The findings of the Auditor General (AG) show uncontrolled huge financial hemorrhage of taxpayers’ money wasted on unknown or non-existing youth groups, who are simply gifted money without proper or established accountability mechanisms for recovery.

This has made the recoverability of the money extremely hard after many rogue groups received the money, shared it and disappeared.

The reason for this mess is that there is no proper criterion or procedure to ensure the funds are disbursed to the right and competent beneficiaries.

It appears the basic criterion is persons forming a youth group and opening a bank account where the money will be wired regardless of whether the they have verifiable physical business address, proven competence to manage the project and general business skills.

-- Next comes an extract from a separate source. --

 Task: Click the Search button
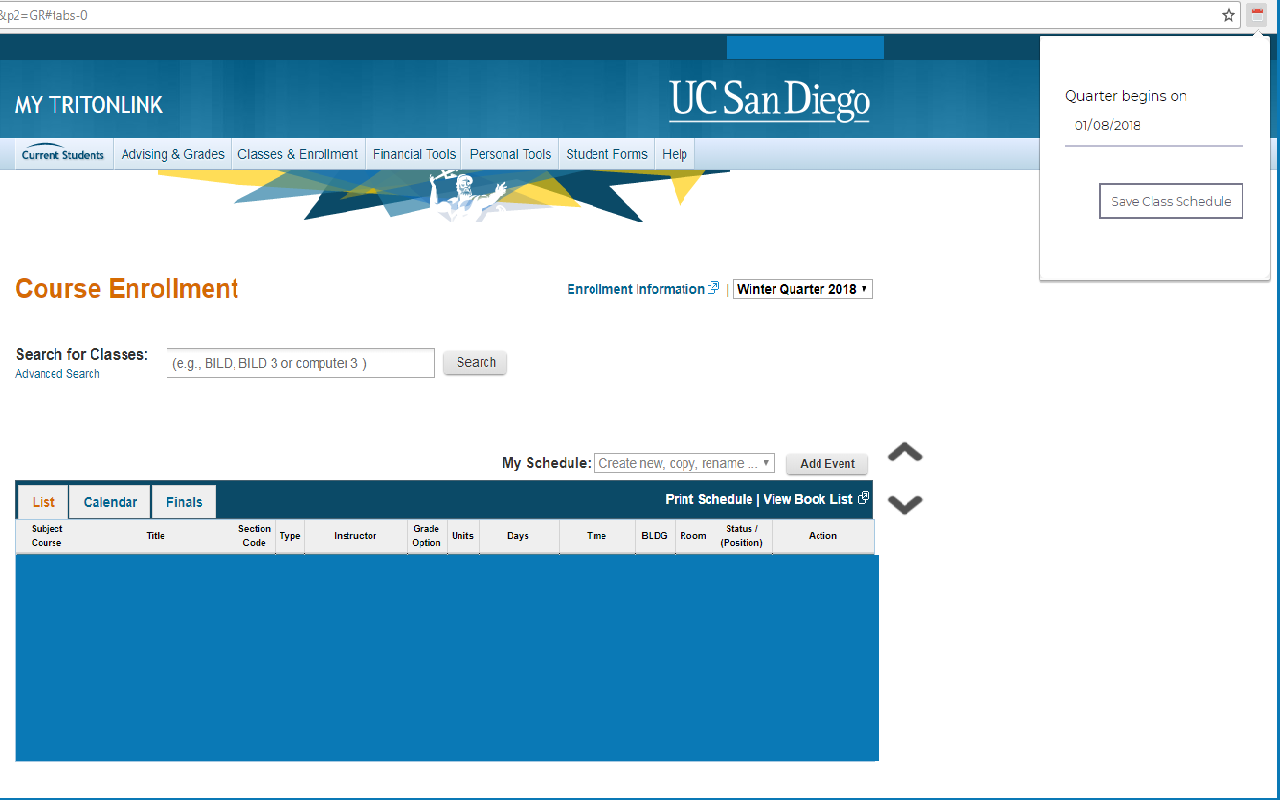(x=474, y=362)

Appearing before the Parliament’s Public Accounts Committee on Tuesday, Mr Pius Bigirimana, the Permanent Secretary of the Gender ministry, through which the money is disbursed to the youth, failed to account for the money.

By October 2016, Shs14b was due for repayment, but only Shs5.5b had been recovered. The outstanding balance appeared unrecoverable. A whopping Shs527m had been given to non-traceable youth groups.

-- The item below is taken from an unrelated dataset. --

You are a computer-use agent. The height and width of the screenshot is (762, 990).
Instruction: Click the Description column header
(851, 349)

Some youth groups could not be traced on the ground, were non-existent or had disbanded and formed different projects, making the recovery of the money difficult.

Given that by last year, a staggering Shs64 billion had been disbursed under the same shambolic mechanism, we could see more colossal losses when the 2016/17 Auditor General’s findings are out.

Parliament must put Bigirimana to strict accountability to explain why the ministry has not put in place a proper mechanism that ensures disbursement is to competent youth groups and guarantees recovery of public money. This pouring away of taxpayers’ money to unscrupulous and anonymous beneficiaries should stop.

Billions of shillings of taxpayers’ money were also wasted on untraceable beneficiaries in previous similar government programmes such as the Entandikwa (start-up capital) scheme. They have never been recovered and the beneficiaries are unknown or untraceable to-date.

In the alternative, if the government cannot manage the youth funds, let it liaise with commercial banks and remit the money to them as a special fund at a friendly interest rate, enough to cover their operational costs, but to be lent specifically to qualifying youth groups. The banks can manage the lending and recovery processes better on behalf of government.